The Distributor agrees to indemnify the Corporation and the Funds
against any and all claims, demands, liabilities and expenses which the
Corporation or the Funds may incur under the 1933 Act, or common law or
otherwise, arising out of or based upon any alleged untrue statement of a
material fact contained in any Registration Statement or prospectus of a Fund,
or any omission to state a material fact therein if such statement or omission
was made in reliance upon, and in conformity with, information furnished to the
Corporation or a Fund in connection therewith by or on behalf of the
Distributor.
Notwithstanding any other provision of this Agreement, the Distributor
shall not be liable for any errors of the Funds' transfer agent(s), or for any
failure of any such transfer agent to perform its duties.
ELEVENTH:
Nothing herein contained shall require the Corporation to take any
action contrary to any provision of its Articles of Incorporation, or to any
applicable statute or regulation.
TWELFTH:
This Agreement shall become effective with respect to each Fund as of
the date hereof, shall continue in force and effect until December 28, 2005, and
shall continue in force and effect from year to year thereafter, provided, that
such continuance is specifically approved with respect to such Fund at least
annually (a)(i) by the Board of Directors of the Corporation or (ii) by the vote
of a majority of the outstanding voting securities (as defined in Section
2(a)(42) of the 1940 Act), and (b) by vote of a majority of the Corporation's
directors who are not parties to this Agreement or "interested persons" (as
defined in Section 2(a)(19) of the 0000 Xxx) of any party to this Agreement cast
in person at a meeting called for such purpose.
THIRTEENTH:
This Agreement may be terminated with respect to any Fund at any time,
without the payment of any penalty, by vote of the Board of Directors of the
Corporation or by vote of a majority of the outstanding voting securities of the
applicable Fund, or by the Distributor, on sixty (60) days' written notice to
the other party.
This Agreement shall automatically terminate in the event of its
assignment, the term "assignment" having the meaning set forth in Section
2(a)(4) of the 1940 Act.
FOURTEENTH:
Any notice under this Agreement shall be in writing, addressed and
delivered, or mailed postage prepaid, to the other party at such address as the
other party may designate for the receipt of notices.

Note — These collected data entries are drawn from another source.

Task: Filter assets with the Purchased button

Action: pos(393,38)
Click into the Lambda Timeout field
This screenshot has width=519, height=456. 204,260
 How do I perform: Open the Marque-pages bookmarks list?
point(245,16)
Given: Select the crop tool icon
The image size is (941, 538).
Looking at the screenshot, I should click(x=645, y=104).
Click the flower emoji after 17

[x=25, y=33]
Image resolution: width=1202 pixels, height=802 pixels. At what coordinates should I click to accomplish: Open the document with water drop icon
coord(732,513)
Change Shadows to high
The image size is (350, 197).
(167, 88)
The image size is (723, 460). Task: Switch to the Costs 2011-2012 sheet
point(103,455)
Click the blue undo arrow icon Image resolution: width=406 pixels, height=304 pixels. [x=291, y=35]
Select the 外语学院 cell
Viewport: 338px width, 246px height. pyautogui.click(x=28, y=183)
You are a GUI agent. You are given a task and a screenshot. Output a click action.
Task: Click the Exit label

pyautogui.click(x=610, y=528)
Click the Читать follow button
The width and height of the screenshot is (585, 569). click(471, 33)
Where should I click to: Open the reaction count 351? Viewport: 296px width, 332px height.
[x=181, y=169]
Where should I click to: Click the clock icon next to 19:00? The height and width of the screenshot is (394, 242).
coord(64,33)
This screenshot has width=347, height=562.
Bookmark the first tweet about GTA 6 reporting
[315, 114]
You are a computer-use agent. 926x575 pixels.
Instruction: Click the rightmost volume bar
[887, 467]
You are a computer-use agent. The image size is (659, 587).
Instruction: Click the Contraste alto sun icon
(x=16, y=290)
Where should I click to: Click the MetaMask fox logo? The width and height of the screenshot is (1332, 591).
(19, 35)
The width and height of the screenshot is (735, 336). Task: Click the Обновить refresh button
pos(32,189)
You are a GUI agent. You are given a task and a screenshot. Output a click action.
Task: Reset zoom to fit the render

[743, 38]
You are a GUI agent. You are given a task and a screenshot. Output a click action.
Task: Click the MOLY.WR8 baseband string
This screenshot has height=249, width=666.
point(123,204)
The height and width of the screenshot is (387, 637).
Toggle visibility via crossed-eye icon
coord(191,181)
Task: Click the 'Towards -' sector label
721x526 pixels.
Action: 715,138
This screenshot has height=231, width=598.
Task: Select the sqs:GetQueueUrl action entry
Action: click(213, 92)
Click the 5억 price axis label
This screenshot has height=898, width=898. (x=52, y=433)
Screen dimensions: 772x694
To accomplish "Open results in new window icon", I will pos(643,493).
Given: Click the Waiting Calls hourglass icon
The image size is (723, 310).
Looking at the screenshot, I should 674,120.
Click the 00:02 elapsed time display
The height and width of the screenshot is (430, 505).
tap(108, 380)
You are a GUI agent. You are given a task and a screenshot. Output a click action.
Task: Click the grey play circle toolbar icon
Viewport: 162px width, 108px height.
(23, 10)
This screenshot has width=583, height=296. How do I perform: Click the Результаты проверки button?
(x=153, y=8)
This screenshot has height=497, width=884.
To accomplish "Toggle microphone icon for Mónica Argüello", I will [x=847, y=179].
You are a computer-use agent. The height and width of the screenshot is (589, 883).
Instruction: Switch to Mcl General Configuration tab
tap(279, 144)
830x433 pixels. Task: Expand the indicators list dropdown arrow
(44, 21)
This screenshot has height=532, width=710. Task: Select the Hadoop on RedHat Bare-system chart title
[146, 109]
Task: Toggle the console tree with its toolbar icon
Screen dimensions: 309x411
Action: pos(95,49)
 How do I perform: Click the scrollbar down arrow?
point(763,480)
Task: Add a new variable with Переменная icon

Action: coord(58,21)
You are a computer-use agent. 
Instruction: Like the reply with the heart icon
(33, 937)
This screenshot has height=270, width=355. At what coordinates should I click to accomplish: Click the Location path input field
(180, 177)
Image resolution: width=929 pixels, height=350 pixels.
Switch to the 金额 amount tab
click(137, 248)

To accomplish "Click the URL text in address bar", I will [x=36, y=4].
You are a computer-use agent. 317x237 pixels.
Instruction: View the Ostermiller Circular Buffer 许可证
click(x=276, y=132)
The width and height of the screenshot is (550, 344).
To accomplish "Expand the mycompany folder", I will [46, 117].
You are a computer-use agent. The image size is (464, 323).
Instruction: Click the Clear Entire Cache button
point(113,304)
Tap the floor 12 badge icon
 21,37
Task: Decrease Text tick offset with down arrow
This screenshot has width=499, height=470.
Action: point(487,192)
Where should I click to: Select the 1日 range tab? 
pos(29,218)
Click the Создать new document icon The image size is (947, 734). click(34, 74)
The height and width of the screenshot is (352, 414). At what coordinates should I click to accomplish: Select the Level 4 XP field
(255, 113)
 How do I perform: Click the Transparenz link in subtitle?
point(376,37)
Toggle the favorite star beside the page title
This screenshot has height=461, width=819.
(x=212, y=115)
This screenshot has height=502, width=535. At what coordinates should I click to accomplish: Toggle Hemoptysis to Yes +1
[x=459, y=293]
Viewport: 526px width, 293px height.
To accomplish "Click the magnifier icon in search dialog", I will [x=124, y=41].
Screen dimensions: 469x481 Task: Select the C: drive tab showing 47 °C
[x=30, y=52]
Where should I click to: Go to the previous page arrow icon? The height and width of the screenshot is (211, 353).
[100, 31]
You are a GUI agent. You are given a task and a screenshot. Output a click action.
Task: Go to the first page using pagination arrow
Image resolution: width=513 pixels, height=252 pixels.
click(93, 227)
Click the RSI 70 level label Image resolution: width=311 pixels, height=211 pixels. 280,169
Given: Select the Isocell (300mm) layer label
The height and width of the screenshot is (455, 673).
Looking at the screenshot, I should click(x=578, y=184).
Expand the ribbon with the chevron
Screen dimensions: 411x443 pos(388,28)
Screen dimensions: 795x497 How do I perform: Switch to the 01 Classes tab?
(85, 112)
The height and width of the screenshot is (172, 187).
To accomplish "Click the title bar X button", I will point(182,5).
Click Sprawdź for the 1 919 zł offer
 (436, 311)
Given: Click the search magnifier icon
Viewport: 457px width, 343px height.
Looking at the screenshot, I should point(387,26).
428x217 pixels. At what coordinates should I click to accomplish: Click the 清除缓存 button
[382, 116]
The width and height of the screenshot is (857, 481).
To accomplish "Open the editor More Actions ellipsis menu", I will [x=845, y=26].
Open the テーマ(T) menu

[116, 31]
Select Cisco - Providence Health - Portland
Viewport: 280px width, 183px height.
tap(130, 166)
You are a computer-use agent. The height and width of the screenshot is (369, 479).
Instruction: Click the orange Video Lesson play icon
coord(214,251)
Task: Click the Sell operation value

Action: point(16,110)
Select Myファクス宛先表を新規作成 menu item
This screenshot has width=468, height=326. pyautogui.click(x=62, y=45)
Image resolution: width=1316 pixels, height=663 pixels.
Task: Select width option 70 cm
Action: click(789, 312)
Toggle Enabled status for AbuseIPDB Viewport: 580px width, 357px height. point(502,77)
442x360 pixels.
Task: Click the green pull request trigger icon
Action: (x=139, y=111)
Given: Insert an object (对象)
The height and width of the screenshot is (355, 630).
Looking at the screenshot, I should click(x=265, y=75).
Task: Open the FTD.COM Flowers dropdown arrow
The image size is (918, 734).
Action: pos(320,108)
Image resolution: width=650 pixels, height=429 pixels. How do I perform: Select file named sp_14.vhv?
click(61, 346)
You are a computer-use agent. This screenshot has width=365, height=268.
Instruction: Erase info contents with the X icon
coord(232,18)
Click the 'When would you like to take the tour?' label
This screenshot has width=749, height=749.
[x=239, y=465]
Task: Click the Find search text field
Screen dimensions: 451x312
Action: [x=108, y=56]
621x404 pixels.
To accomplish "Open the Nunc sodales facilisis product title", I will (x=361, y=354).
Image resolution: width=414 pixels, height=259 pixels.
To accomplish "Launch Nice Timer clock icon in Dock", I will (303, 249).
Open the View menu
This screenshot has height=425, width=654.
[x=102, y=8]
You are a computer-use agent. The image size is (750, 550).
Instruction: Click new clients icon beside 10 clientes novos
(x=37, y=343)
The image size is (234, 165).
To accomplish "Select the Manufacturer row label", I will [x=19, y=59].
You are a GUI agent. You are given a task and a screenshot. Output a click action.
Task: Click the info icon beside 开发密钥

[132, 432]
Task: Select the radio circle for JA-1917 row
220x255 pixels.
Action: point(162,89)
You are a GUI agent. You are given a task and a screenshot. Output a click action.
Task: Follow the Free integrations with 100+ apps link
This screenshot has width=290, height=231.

Until further notice to
the other party, it is agreed that the addresses of both the Corporation and the
Distributor shall be as follows:
0000 Xxxxxxxxx Xxxx, X.X.
Xxxxxxx, Xxxxxxx 00000
Attn: Xxxxxxxx Xxxxx
FIFTEENTH:
Notice is hereby given that, as provided by applicable law, the
obligations of or arising out of this Agreement are not binding upon any of the
shareholders of the Corporation individually, but are binding only upon the
assets and property of the Corporation and that the shareholders shall be
entitled, to the fullest extent permitted by applicable law, to the same
limitation on personal liability as stockholders of private corporations for
profit.
SIXTEENTH:
This Agreement shall be deemed to be a contract made in the State of
Maryland and governed by, construed in accordance with and enforced pursuant to
the internal laws of the State of Maryland without reference to its conflicts of
laws rules.
IN WITNESS WHEREOF, the parties have caused this Agreement to be
executed in duplicate on the day and year first above written.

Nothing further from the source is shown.